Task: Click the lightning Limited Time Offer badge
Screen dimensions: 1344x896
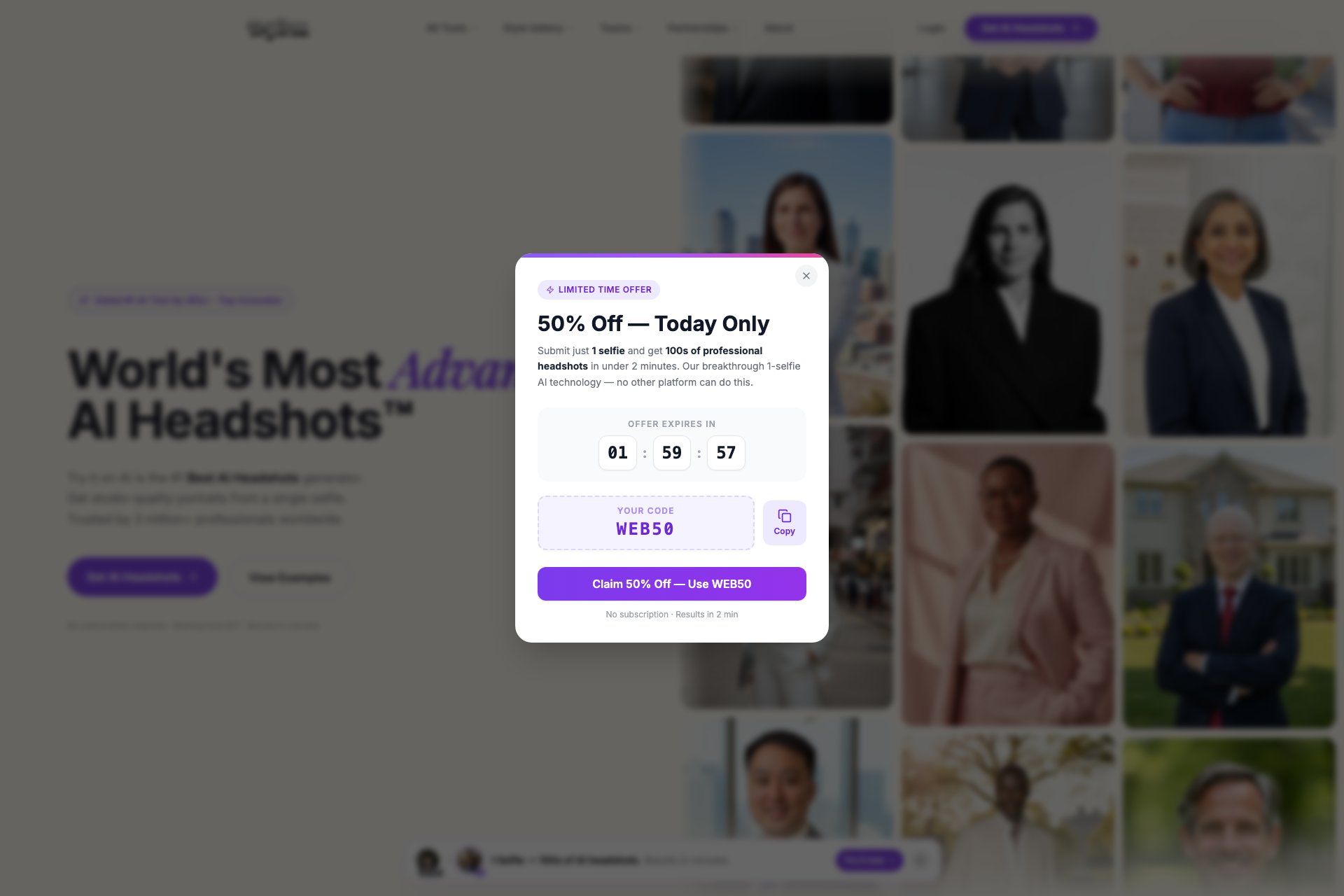Action: tap(598, 290)
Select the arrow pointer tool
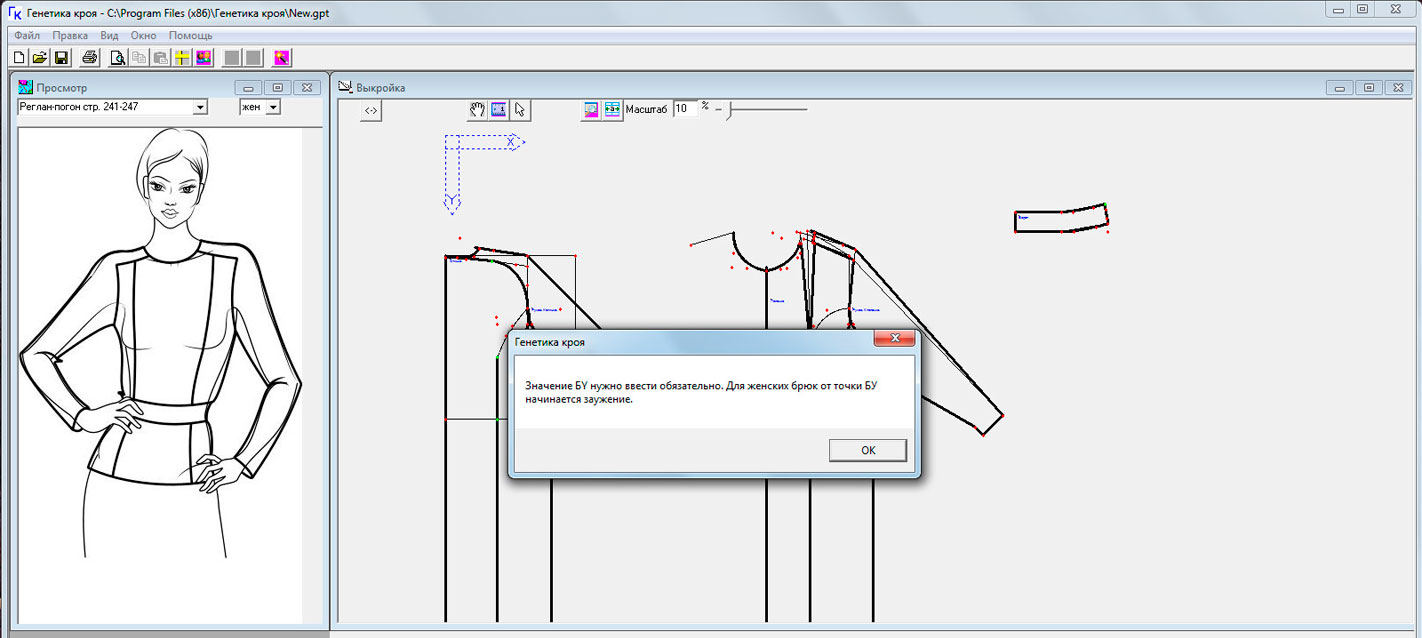The height and width of the screenshot is (638, 1422). pos(520,110)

· · · ·

Reproduce the material word for word, minus the images.

> **WRITTEN REPLY**
Task: Click the lightning Limited Time Offer badge
Screen dimensions: 1344x896
Action: tap(598, 290)
Select the arrow pointer tool
The height and width of the screenshot is (638, 1422). pos(520,110)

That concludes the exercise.